#### To do
Write out the data below exactly as given, without any of its pictures.

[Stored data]
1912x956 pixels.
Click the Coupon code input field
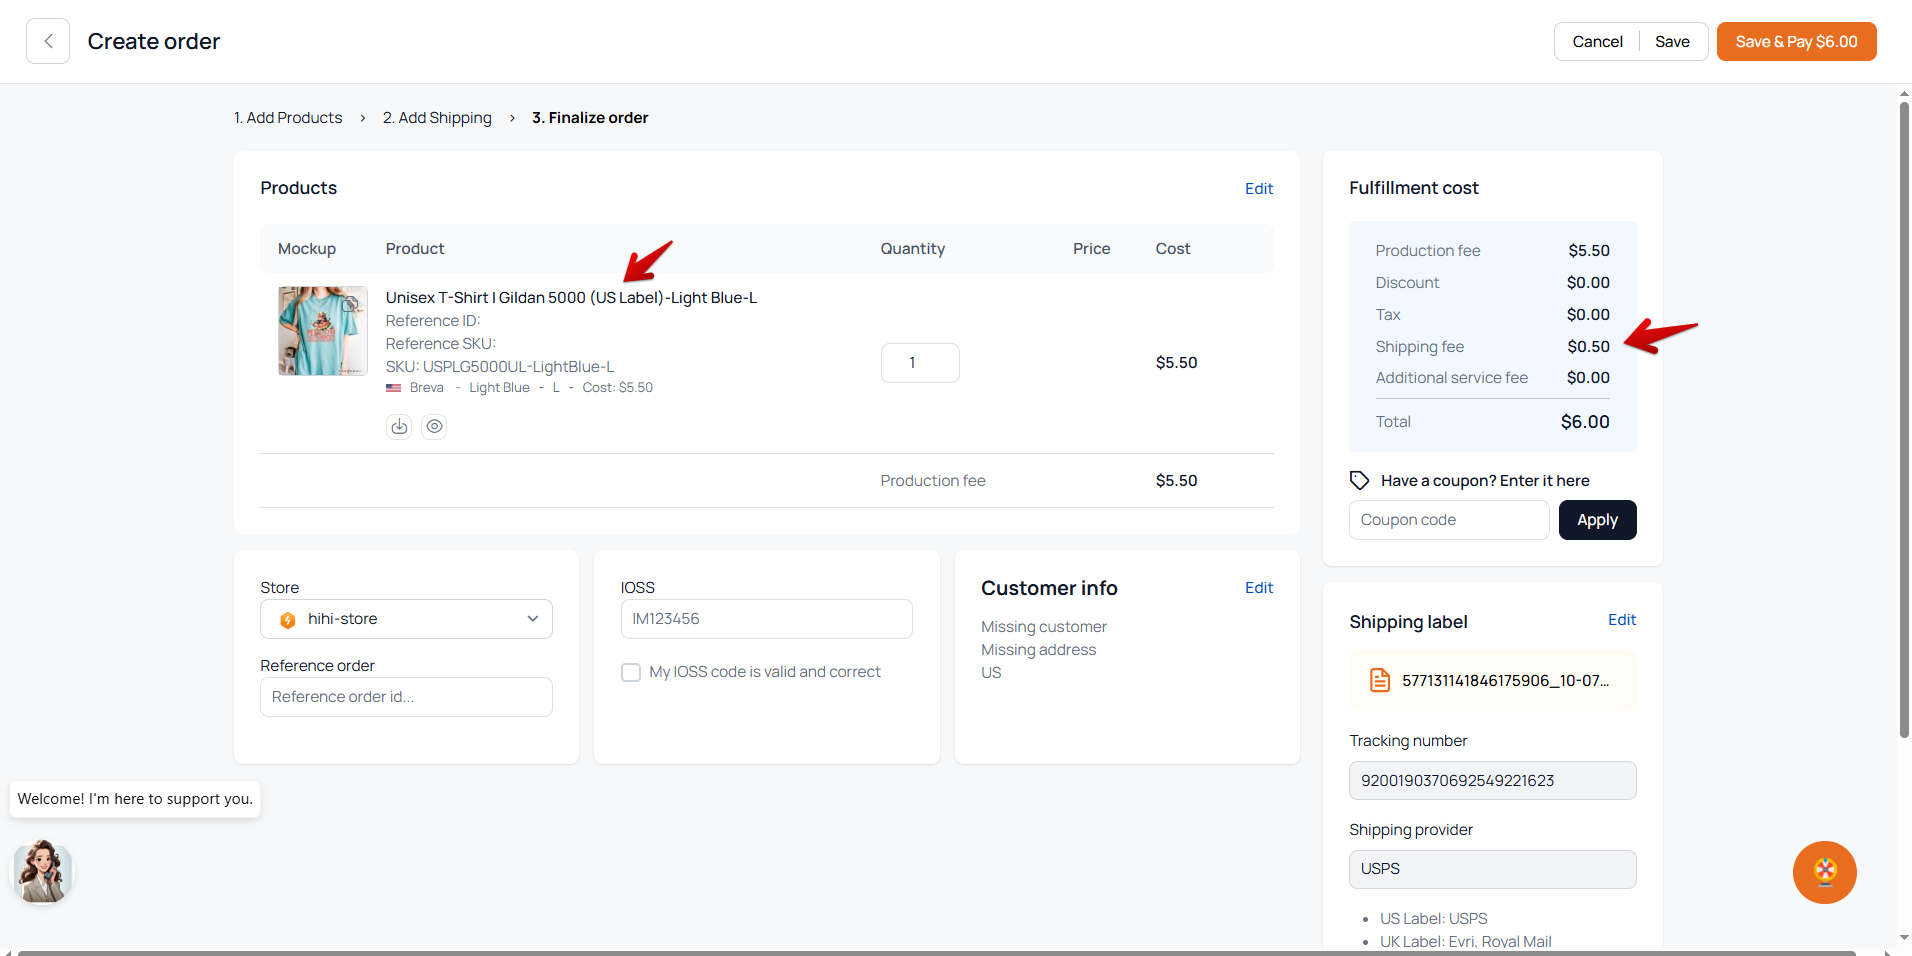pyautogui.click(x=1448, y=520)
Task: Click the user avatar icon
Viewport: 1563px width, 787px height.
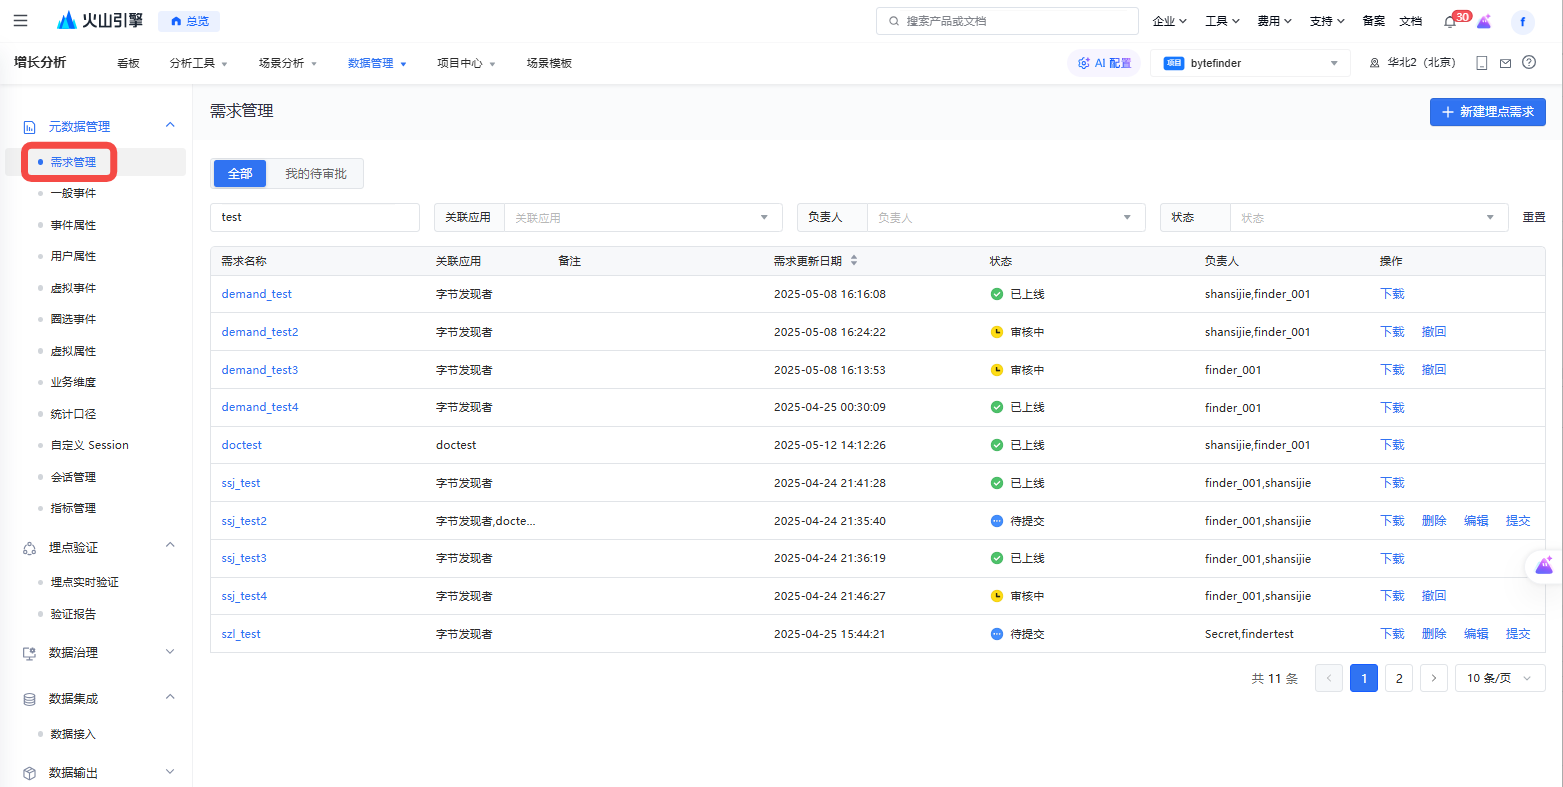Action: [x=1522, y=21]
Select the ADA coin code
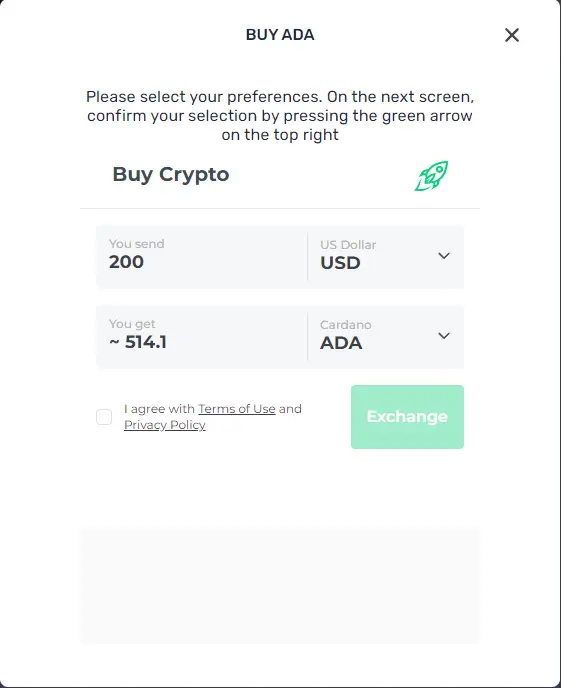This screenshot has height=688, width=561. (341, 343)
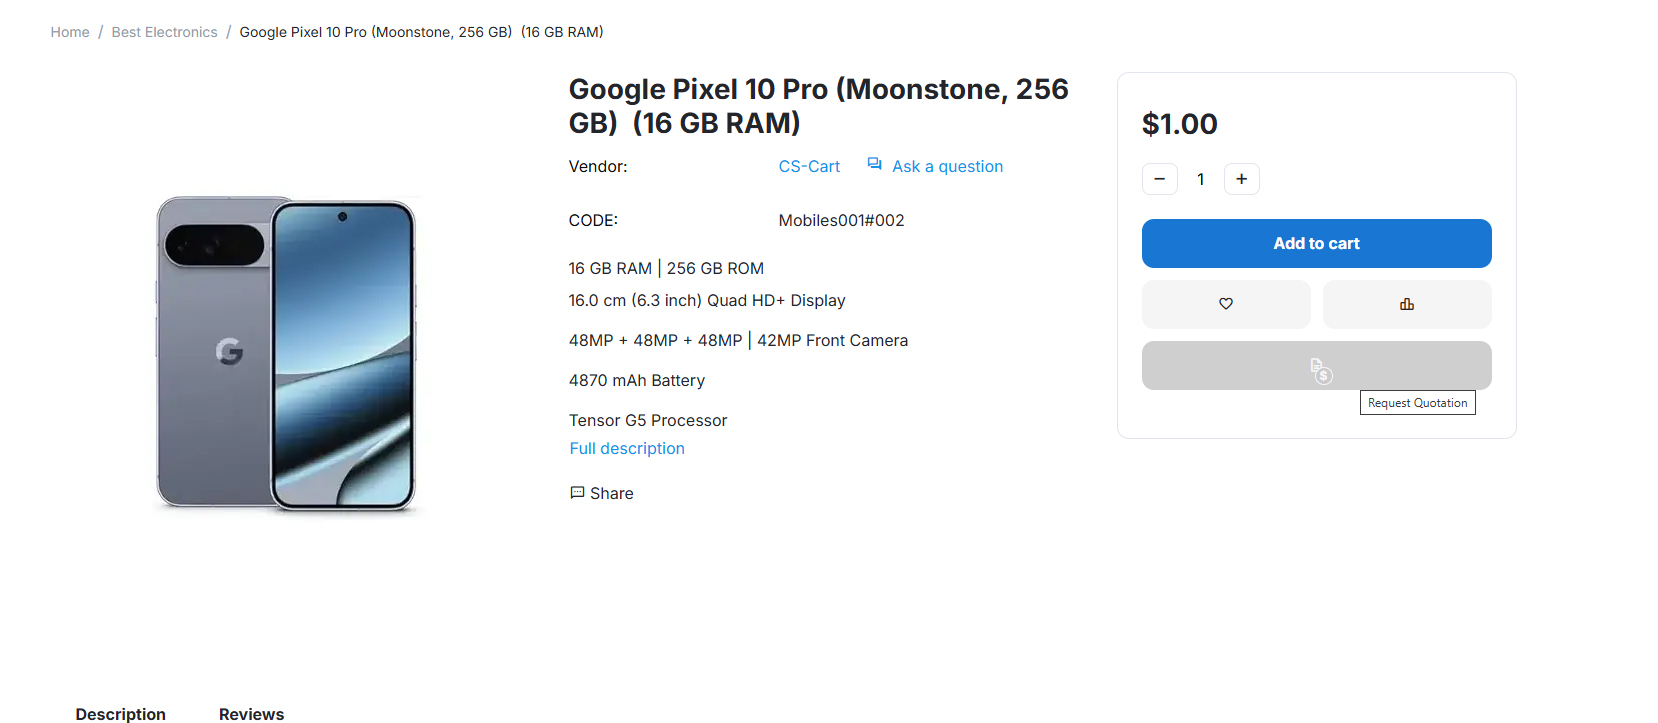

#### Exercise result
1912x956 pixels.
Click the Coupon code input field
pyautogui.click(x=1448, y=520)
Task: Click the user avatar icon
Viewport: 1563px width, 787px height.
Action: [x=1522, y=21]
Select the ADA coin code
This screenshot has height=688, width=561. (341, 343)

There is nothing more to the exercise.